Trochę mnie nie było ale już jestem i mam dla was to:
Motocyklista rocznik 1980 na motocyklu Yamaha YZF-R1 próbował przeskoczyć na żółtym skrzyżowanie i mu nie wyszło gdyż przyj***ł w skręcającego w lewo Focusa. Ranił pasażera a sam pożegnał wszystkich. Południowo-zachodnia część Moskwy.

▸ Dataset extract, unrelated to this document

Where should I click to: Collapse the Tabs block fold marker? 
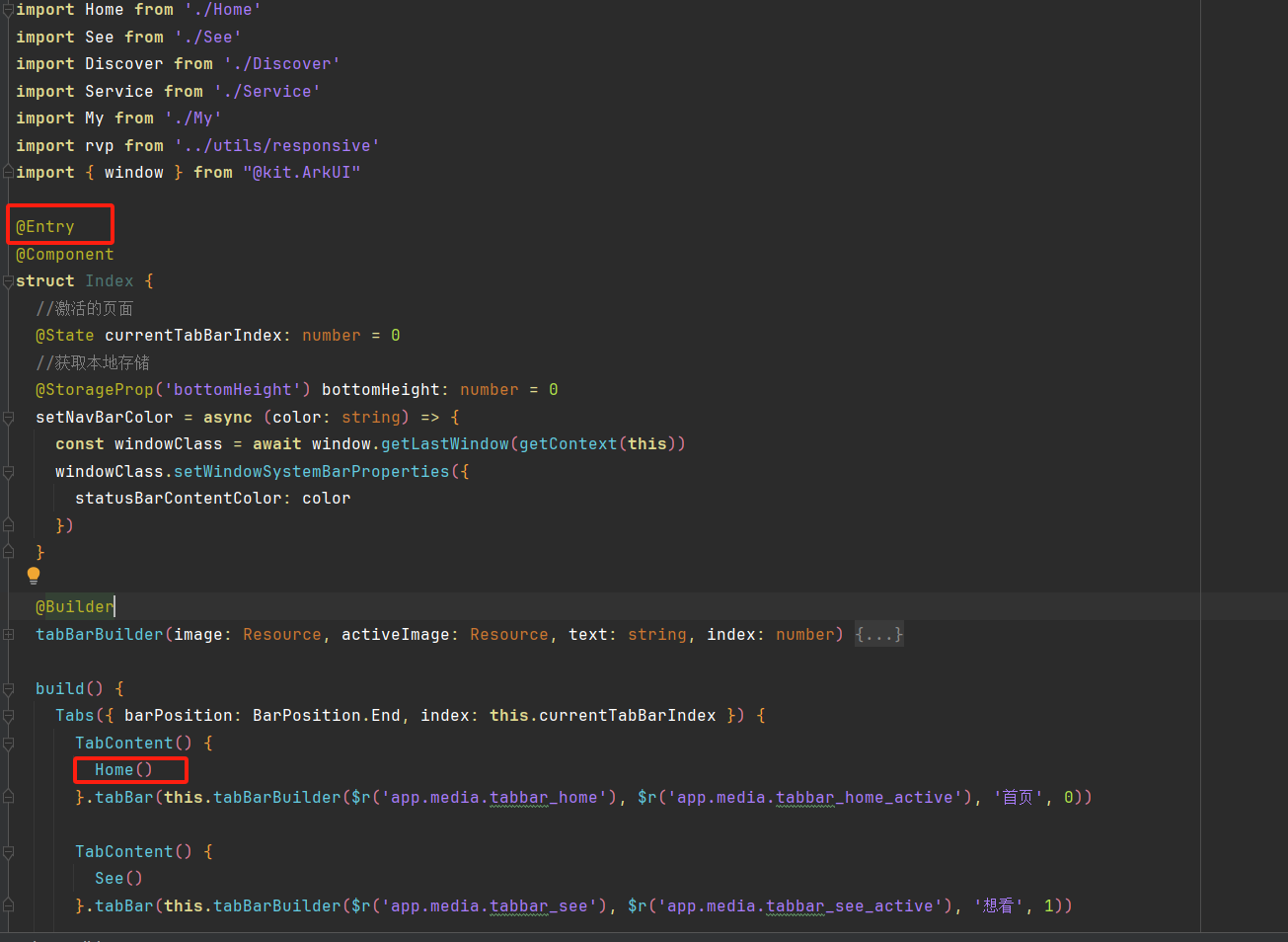(x=8, y=716)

Tak to jest jak ma się krótki i wolny rozum, a za szybką maszynę. Rozumiem zapie**alać po pustych lub prawie pustych drogach poza terenem zabudowanym ale w mieście w korku gdzie jest totalny brak widoczności? Ogólnie kręcą mnie motocykle i prędkość ale żeby zapierdzielać tak w takim ruchu to jest kompletny brak wyobraźni i samolubstwo bo to jest chwila moment zabić siebie lub inne niewinne osoby.
Bardzo dobrze. Im mniej tego ścierwa na drodze tym lepiej. Człowiek nie może nawet w spokoju wypocząć w weekend bo ci sk***iele na pełnej piździe jeżdżą po miastach i wsiach tak że ich na wiele kilometrów słychać. Egoistyczne sk***iele.